Bought on Saturday; read on Sunday. Fiction is such a different thing for me to read. Caroline Walker Bynum’s Fragmentation and Redemption (as with all her works) takes me weeks to months to read, and most other non-fiction is a steady plod over weeks, which I usually intersperse with skiffy and fantasy (yeah, turns out fantasy, which I was so leery of I’m now reading kinda regularly). Which I haven’t been doing lately, so instead I sit on laptop late at night and don’t sleep so well.
Off to the bookshop! So I decided to read some earlier stuff of Nicola Griffith, she of the awesome Hild. Stay is what would happen if Hild was born in the late-20th century, where working with fists and violence is not such a high-class job. And it’s crime fiction. I haven’t read crime fiction for years. The last was probably James Ellroy on a plane somewhere, though OK, Neal Stephenson’s and William Gibson’s recent work (besides the latter’s The Peripheral) slipped out of sci-fi/fantasy into that nebulous world of ‘thriller’, which shares much with crime fiction, and OK too, most stuff I read technically revolves somewhere in the plot around a crime committed, at least from the perspective of the protagonists. Anyway, actual crime fiction, not for years.
Was kinda weird. Crime fiction. Almost hard-boiled, thing, whatshisname, the famous one, Chandler, a bit like Chandler, also a bit like Ellroy, in the damage of the main character, the one who fixes things. If the background was changed, like a cyclorama, pulled up into the grid and a new one labelled ‘sci-fi’ or ‘fantasy’ was dropped in, the former with space opera, latter with dragons, Stay, like most fiction, would still work. Yesterday I was talking with a friend, who differentiated the genres by naming what isn’t, “high literature.” So you scene change and high literature becomes genre.

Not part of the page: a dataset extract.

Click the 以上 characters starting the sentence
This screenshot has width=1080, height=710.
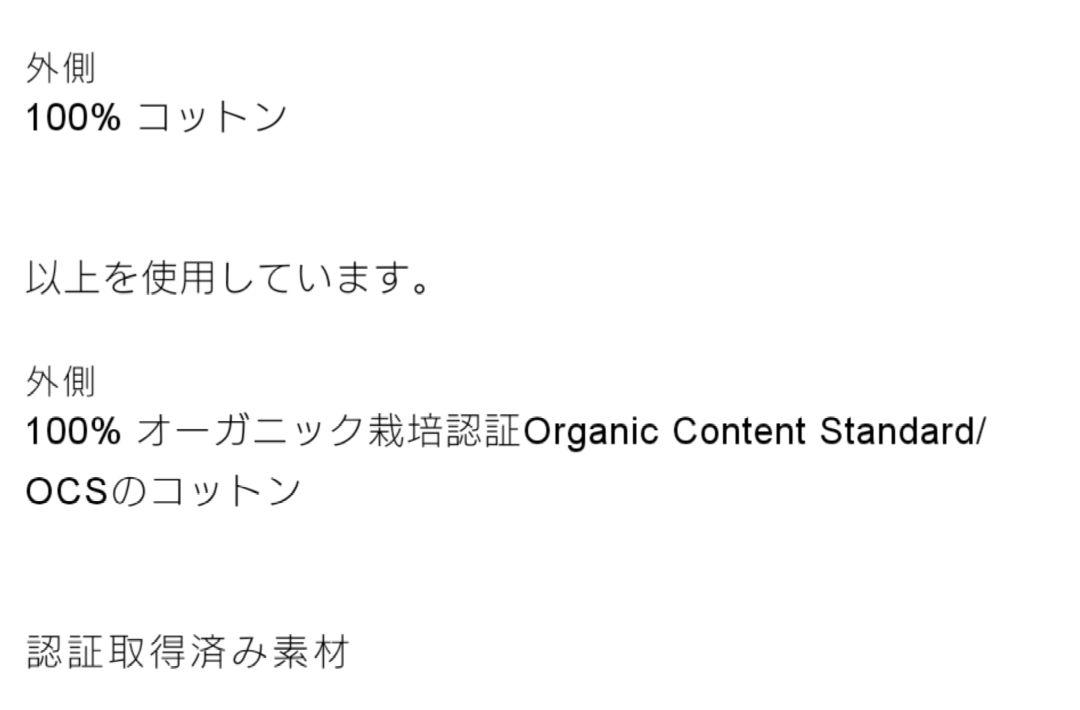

I kept wondering when the main evil guy would resurface. Because I watch far, far too many Hollywood action films, and Main Evil Guy always, always returns in the last scene to fist it out with Main Good Guy. After making monologuing at each other. He didn’t. He was stepped out not even half-way through. Aud still got to bring it and finish it on a couple of others. Actually she’d make a good addition to team Fast and Furious. The Rock and Vin would love her, in that platonic way they do with co-brawlers, though she wouldn’t stick around.
What else? It’s not Hild, but there’s much of what will become her world and herself here. It’s the second book in a series, the first I haven’t read, but I liked that missing knowledge, things unsaid and unexplained. The landscape, and Aud working, that I could read for a whole novel, especially with her dead girlfriend holding conversation while Aud beats herself up in the forest at night.